When the taxpayer stepped in to save some of the biggest banks from their own folly, it wasn’t an act of altruism. The banks were bailed out to save the UK economy from imploding.
However, it seemed reasonable to assume that the banking sector would feel chastened and work harder to serve the public interest.
If you’re a pensioner living in a remote Yorkshire hamlet with terrible internet access, or a small rural business relying on cash and cheques, you may be forgiven for thinking that the banks have simply deserted you.
The systematic destruction of the UK banking system’s branch network is ripping the heart out of communities around Britain.
In 1989, there were around 17,831 branches operating in the UK, according to the Federation of Small Businesses, (FSB).

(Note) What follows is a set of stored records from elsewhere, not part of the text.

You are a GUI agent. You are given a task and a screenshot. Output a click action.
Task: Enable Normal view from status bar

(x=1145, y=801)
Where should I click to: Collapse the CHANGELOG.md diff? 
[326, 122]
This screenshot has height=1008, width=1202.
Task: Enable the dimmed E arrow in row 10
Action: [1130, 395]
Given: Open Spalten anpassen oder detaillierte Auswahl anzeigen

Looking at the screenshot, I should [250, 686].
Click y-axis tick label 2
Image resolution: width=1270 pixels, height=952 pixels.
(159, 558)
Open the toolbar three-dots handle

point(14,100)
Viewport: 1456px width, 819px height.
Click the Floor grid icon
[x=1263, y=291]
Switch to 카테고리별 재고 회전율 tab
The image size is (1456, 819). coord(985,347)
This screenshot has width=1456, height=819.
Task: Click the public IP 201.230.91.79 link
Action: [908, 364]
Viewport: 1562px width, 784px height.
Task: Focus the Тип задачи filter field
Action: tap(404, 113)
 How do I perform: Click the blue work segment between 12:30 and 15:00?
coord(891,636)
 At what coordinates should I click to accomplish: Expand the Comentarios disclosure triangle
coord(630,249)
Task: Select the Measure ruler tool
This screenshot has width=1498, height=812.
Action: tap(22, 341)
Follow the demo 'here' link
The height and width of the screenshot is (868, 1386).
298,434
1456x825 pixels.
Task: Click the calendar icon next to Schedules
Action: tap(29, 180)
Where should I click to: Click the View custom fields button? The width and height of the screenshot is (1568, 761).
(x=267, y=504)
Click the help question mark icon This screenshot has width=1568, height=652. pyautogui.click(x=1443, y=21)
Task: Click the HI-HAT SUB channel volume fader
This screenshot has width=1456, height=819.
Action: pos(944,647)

The FSB estimates the size of this network was just below 8,000 at the end of 2016.
There are now around 1,500 towns that have been left without a single bank branch, according to the FSB’s study Locked Out: the Impact of Bank Branch Closures.
You don’t have to look far to find cautionary tales about branch closures. Keith Tordoff, the chairman of Nidderdale Chamber of Trade, witnessed the impact of a single branch closure, and the loss of a cash machine, on Pateley Bridge high street in North Yorkshire. Many local firms didn’t have card processing facilities, so consumers stopped spending in local shops. Farmers found it harder to bank cheques, which was the only way they were being paid. Many elderly customers, who lacked internet access, still relied on cash and cheques. It’s hardly surprising that footfall plummeted.
“A number of businesses closed, and as the local pastor commented, Pateley Bridge looked like it was in its death throes,’’ Mr Tordoff recalled.
Two years ago, Mr Tordoff bought a former bank building in Pateley Bridge and, through a private company, had a cash machine installed. Local firms immediately started to see sales rise.
“The impact of losing a bank and the ability to withdraw cash is enormous and does affect businesses in the immediate area,’’ Mr Tordoff said. “Banks have a long history, and an association with communities, especially in rural areas, where generations of families have supported a particular bank.”
These loyal customers were left high and dry when their local branch closed. Pateley Bridge is, thankfully, now thriving, but Mr Tordoff believes the big banks should consider their moral obligations when they consider the future of their branch network.
The banks will argue that most customers want the ease and immediacy of internet banking and shareholders’ interests won’t be served by pumping investment into a branch system that seems to date from the 1950s. Instead, many banks are focusing their investment in larger branches, which are usually based in city centres and attract the largest footfall.
There’s a commercial logic supporting this decision, but what about Mr Tordoff’s appeal to the banks’ moral purpose? In a small town, when a branch dies, the community can perish around it.
It’s no surprise that many small firms are crying out for a friendly face at their local bank.
As Mike Cherry, Federation of Small Businesses National Chairman, observed: “At a time of unprecedented uncertainty, the last thing small businesses need is loss of in-person bank branch support. When times are tough, there’s no replacement for help from a known and trusted bank branch contact.”
The FSB’s report provides compelling evidence of the disproportionate economic damage branch closures are having on rural areas, where small firms have been exasperated by the loss of face-to-face service.
As one respondent to the FSB service reported: “Gone are the days of anything related to personal service, relationships with businesses, and such niceties.
“The entire world of banking is based around the concept of ‘the computer says no’.”
Bank customers based in the countryside have just as much right to financial services as their counterparts in the towns and cities. Many are being denied basic human rights.
The FSB believes a UK-wide strategy should be developed to create a standardised business banking service, so those living in rural areas are not left behind.
Perhaps more importantly, the Government should commission an analysis of the economic impact of branch closures; with particular focus on how productivity and the quality of life are being undermined outside the major cities.
The onus should be placed on the banks to justify each branch closure. If a town is facing a catastrophe as a result of the closure, the bank must devise a plan to support its customers.
If a branch cannot be saved, then the Government must ensure that internet connectivity is improved to ensure more people have access to online banking. There should also be the prospect of tax incentives to encourage more firms to set up standalone cash machines.
If the Government can intervene to save the banks, there’s no reason why it can’t force the banks to honour their historic debt to our rural communities.
Greg Wright is the deputy business editor of The Yorkshire Post.